> _Task to complete_: Output all records precisely as written.

Stored records

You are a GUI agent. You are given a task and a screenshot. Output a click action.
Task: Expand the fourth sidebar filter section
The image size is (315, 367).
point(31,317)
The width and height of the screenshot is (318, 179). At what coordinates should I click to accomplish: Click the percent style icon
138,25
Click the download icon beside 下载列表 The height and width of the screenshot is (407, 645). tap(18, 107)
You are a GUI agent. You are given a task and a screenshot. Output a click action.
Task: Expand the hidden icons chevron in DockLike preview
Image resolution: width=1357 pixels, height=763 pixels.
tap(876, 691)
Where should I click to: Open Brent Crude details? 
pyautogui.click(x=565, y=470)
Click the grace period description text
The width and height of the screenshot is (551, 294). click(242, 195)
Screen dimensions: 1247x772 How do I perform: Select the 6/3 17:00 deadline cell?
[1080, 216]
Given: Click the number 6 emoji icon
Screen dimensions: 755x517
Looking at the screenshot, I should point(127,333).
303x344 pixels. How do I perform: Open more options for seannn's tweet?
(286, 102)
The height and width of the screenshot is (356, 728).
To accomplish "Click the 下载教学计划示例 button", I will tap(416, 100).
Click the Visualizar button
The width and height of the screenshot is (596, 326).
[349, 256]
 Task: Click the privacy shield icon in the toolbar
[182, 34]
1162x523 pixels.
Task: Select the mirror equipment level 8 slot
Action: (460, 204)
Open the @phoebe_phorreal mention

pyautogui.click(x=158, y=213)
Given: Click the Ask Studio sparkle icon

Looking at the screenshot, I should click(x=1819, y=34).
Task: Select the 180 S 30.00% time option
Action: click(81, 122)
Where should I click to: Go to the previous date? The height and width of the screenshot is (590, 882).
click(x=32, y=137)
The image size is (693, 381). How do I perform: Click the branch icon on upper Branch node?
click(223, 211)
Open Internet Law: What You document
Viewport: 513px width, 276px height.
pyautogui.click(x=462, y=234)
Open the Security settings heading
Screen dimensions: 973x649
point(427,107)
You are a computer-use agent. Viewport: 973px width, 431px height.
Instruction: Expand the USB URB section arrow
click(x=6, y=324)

> _Task solution_:
You are a GUI agent. You are given a task and a screenshot. Output a click action.
Task: Expand the fourth sidebar filter section
The image size is (315, 367).
point(31,317)
The width and height of the screenshot is (318, 179). At what coordinates should I click to accomplish: Click the percent style icon
138,25
Click the download icon beside 下载列表 The height and width of the screenshot is (407, 645). tap(18, 107)
You are a GUI agent. You are given a task and a screenshot. Output a click action.
Task: Expand the hidden icons chevron in DockLike preview
Image resolution: width=1357 pixels, height=763 pixels.
tap(876, 691)
Where should I click to: Open Brent Crude details? 
pyautogui.click(x=565, y=470)
Click the grace period description text
The width and height of the screenshot is (551, 294). click(242, 195)
Screen dimensions: 1247x772 How do I perform: Select the 6/3 17:00 deadline cell?
[1080, 216]
Given: Click the number 6 emoji icon
Screen dimensions: 755x517
Looking at the screenshot, I should point(127,333).
303x344 pixels. How do I perform: Open more options for seannn's tweet?
(286, 102)
The height and width of the screenshot is (356, 728).
To accomplish "Click the 下载教学计划示例 button", I will tap(416, 100).
Click the Visualizar button
The width and height of the screenshot is (596, 326).
[349, 256]
 Task: Click the privacy shield icon in the toolbar
[182, 34]
1162x523 pixels.
Task: Select the mirror equipment level 8 slot
Action: (460, 204)
Open the @phoebe_phorreal mention

pyautogui.click(x=158, y=213)
Given: Click the Ask Studio sparkle icon

Looking at the screenshot, I should click(x=1819, y=34).
Task: Select the 180 S 30.00% time option
Action: click(81, 122)
Where should I click to: Go to the previous date? The height and width of the screenshot is (590, 882).
click(x=32, y=137)
The image size is (693, 381). How do I perform: Click the branch icon on upper Branch node?
click(223, 211)
Open Internet Law: What You document
Viewport: 513px width, 276px height.
pyautogui.click(x=462, y=234)
Open the Security settings heading
Screen dimensions: 973x649
point(427,107)
You are a computer-use agent. Viewport: 973px width, 431px height.
Instruction: Expand the USB URB section arrow
click(x=6, y=324)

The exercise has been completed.